Außerdem gebe es noch einen "zweiten Vorgang, der in einem Graubereich liegt, und den wir deshalb im Zuge der Prüfungen noch mal ausgeleuchtet haben". Es handele sich um die im Herbst 2022 erfolgte Berufung von Felix Matthes in die vierköpfige Expertenkommission zum Energiewendemonitoring. Auch hier hätte nach Habecks Worten "der Anschein der Parteilichkeit besser vermieden werden sollen". Nähere Ausführungen machte er dazu nicht. Anscheinend geht es ebenfalls um Verwandtschaftsbeziehungen: Der von Graichen berufene Felix Matthes ist Forschungskoordinator für Energie- und Klimapolitik beim "Öko-Institut", für das auch Graichens Schwester Verena sowie sein Bruder Jakob als "Senior Researcher" arbeiten.
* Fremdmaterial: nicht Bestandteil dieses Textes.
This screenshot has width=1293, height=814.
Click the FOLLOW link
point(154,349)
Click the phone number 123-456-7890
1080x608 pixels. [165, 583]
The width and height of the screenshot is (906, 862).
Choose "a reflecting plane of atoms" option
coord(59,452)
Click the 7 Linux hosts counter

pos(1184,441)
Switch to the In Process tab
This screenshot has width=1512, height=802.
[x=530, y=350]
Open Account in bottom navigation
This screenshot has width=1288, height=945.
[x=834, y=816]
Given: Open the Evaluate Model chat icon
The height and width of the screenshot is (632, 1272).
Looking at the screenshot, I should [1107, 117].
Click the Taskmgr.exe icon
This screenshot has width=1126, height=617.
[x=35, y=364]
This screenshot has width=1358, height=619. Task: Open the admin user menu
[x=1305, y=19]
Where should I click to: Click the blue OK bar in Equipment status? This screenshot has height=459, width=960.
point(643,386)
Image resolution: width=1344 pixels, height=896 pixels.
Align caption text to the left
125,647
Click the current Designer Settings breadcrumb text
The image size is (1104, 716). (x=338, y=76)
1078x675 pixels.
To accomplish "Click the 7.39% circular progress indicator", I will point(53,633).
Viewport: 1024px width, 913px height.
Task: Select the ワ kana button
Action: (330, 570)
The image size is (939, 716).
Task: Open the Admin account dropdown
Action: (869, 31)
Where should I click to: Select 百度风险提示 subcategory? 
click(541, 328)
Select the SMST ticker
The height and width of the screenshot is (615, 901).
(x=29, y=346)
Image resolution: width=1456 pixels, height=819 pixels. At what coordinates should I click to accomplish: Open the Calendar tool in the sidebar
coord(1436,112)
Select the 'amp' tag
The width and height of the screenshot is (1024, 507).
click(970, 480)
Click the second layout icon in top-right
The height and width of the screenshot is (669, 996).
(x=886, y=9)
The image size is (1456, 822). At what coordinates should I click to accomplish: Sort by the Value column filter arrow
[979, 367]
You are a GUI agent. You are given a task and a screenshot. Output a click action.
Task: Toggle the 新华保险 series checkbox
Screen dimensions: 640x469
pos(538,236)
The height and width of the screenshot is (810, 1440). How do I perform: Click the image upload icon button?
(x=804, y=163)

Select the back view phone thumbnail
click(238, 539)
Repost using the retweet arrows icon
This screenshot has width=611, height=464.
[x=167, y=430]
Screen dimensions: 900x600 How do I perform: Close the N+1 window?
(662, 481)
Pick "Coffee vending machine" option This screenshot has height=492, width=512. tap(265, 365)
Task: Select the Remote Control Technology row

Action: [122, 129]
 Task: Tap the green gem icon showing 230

Noch Anfang Mai hatte Habeck gegenüber den maßlos überzogenen, zu einer Hetzkampagne wegen angeblicher "Clan-Kriminalität" gesteigerten Vorwürfen der Oppositionsparteien Union und AfD erklärt, dass er an Graichen festhalten werde. Graichen habe selber eingeräumt, einen Fehler gemacht zu haben, als er Mitglied der dreiköpfigen Findungskommission blieb, die über sechs ausgewählte Kandidaten für den Chefposten bei der "Deutschen Energie-Agentur" (Dena) zu entscheiden hatte, unter denen sich sein Parteifreund und einstige Trauzeuge Michael Schäfer befand und den Zuschlag erhielt. Die "Substanz dieses Fehlers" habe durch eine neue Ausschreibung korrigiert werden können. Die Berliner Staatsanwaltschaft, bei der verschiedene Strafanzeigen eingegangen waren, sah auch keinen Anfangsverdacht für eine strafbare Handlung.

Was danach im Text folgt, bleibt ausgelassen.